# Written exercise:
Can you revise the stretch from "The width and" through "842x565 pixels." so that "Lighting" becomes "Shadows", with everything else left unchanged?

# Records to process:
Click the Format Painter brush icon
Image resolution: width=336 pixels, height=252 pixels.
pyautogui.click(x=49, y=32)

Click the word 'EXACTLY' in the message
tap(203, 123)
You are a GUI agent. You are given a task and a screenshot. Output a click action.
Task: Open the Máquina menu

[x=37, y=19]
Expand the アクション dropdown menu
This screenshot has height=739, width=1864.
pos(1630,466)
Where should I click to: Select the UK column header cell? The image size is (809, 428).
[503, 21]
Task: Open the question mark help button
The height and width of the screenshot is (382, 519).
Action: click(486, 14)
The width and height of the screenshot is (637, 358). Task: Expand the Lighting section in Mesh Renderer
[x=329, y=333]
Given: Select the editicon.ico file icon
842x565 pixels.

--

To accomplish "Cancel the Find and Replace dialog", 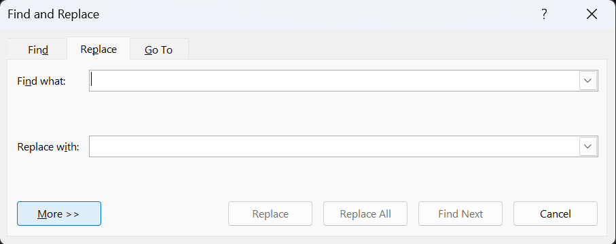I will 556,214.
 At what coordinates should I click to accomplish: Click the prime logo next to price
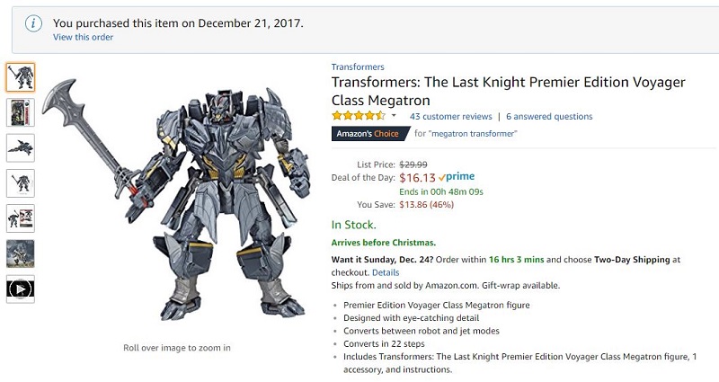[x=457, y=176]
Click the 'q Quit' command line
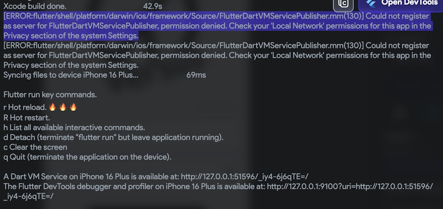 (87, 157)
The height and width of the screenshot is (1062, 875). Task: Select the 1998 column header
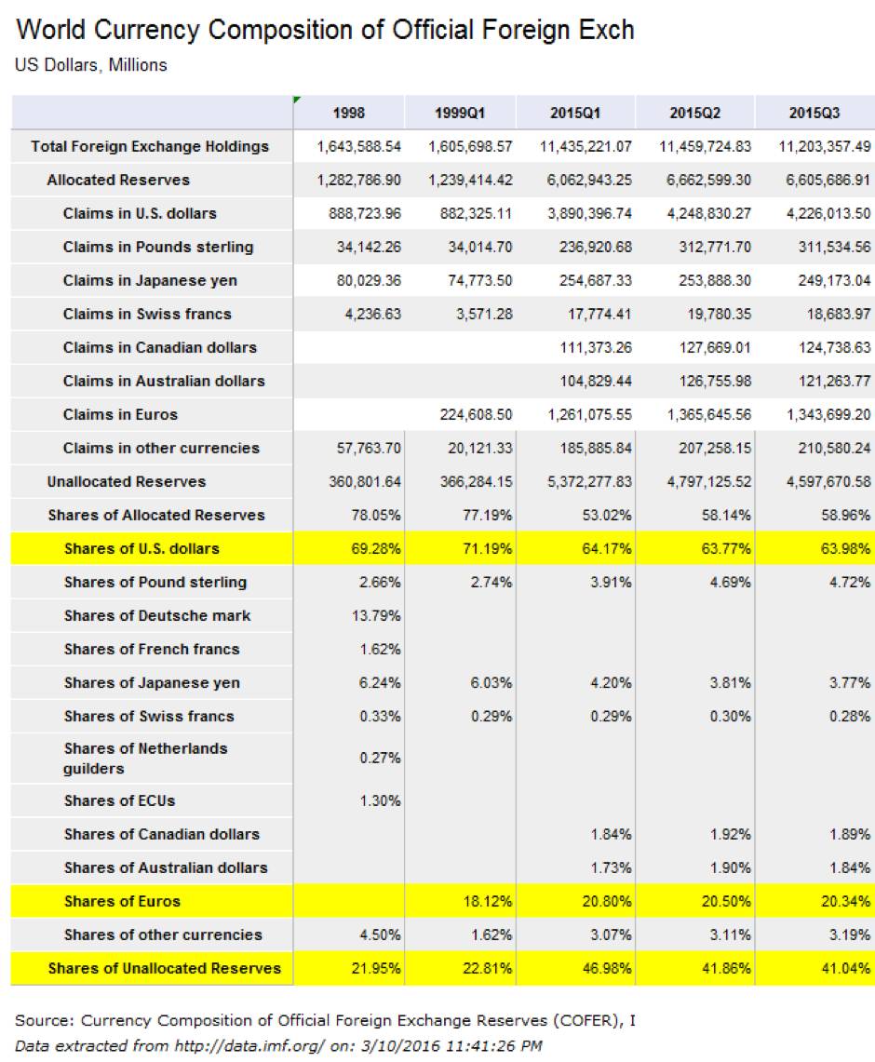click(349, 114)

...

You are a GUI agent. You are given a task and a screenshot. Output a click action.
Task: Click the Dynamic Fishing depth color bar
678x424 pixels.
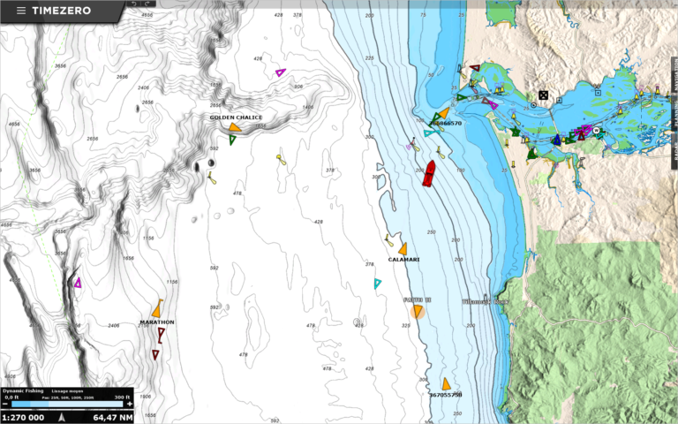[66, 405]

# Task answer:
The width and height of the screenshot is (637, 358). Task: Expand the Shadows section in Mesh Renderer
[x=329, y=333]
Given: Select the editicon.ico file icon
842x565 pixels.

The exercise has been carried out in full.